Silver Nanoparticles and L-Cysteine Composite Redresses Carbon Tetrachloride-Induced Hepatotoxicity in Swiss Albino Rats.

Abstract

l-cysteine is a versatile amino acid that plays a pivotal role in synthesizing critical molecules, enzymatic catalysis, regulation, and electron transport. It also has tremendous potential to act as an adjuvant for enhancing the biological efficacy of various nanoparticles in vivo. The current study is aimed to evaluate the protective efficacy of silver nanoparticles (AgNPs) decorated with l-cysteine in carbon tetrachloride (CCl₄)-induced hepatotoxicity in the Swiss albino rats as an animal model.
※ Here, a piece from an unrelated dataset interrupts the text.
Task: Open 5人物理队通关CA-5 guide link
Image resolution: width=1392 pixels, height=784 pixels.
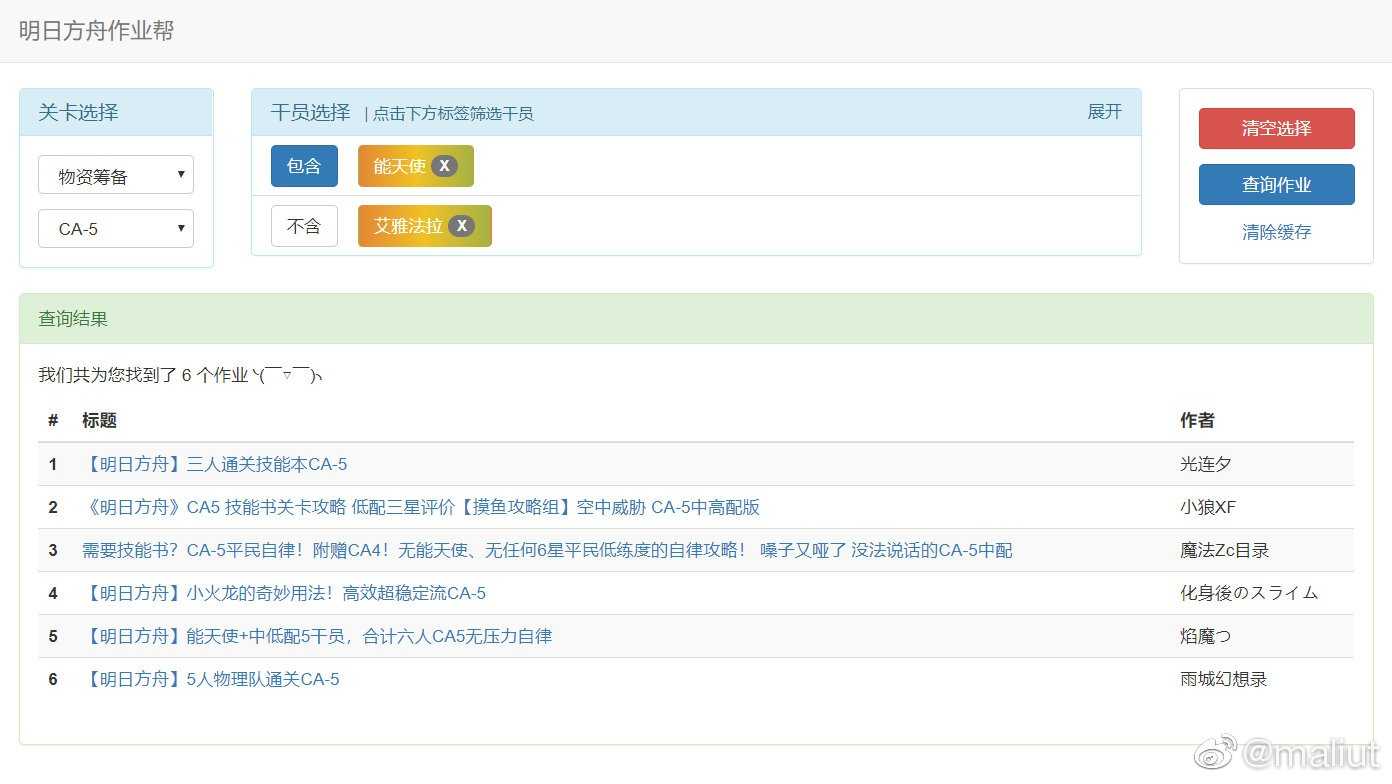Action: [x=211, y=679]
The rats were divided into four treatment groups: Group 1 (control without any treatments), Group 2 treated with AgNPs and l-cysteine composite (5 mg/kg body weight on every third day), Group 3 (single dose of 1 mL/kg CCl₄), and Group 4 treated with AgNPs-l-cysteine composite in the rats pre-administered with CCl₄. After treatment for a month, the rats were killed, and their liver and blood samples were subjected to biochemical analysis and histological examination.: Group 2 showed all the parameters comparable to control Group 1. On the contrary, CCl₄-treated, Group 3 rats showed abnormally raised liver function markers (AST and ALT) and liver toxicity markers (GGT, LDH, and total bilirubin) concomitant with disturbed oxidative stress parameters (GSH and MDA) compared to the control. However, Group 4 rats demonstrated a significant recovery from CCl₄-induced biochemical alteration in the animals as compared to Group 3. In addition, the biochemical measurements were harmonious with the histological analysis of the liver sections of the treated rats. Hence, the proposed AgNPs-l-cysteine composite is a potent hepato-protecting agent in vivo that can be employed in regulating CCl₄-induced hepatotoxicity or any drug or potential pharmaceutical compound exerting similar toxicity.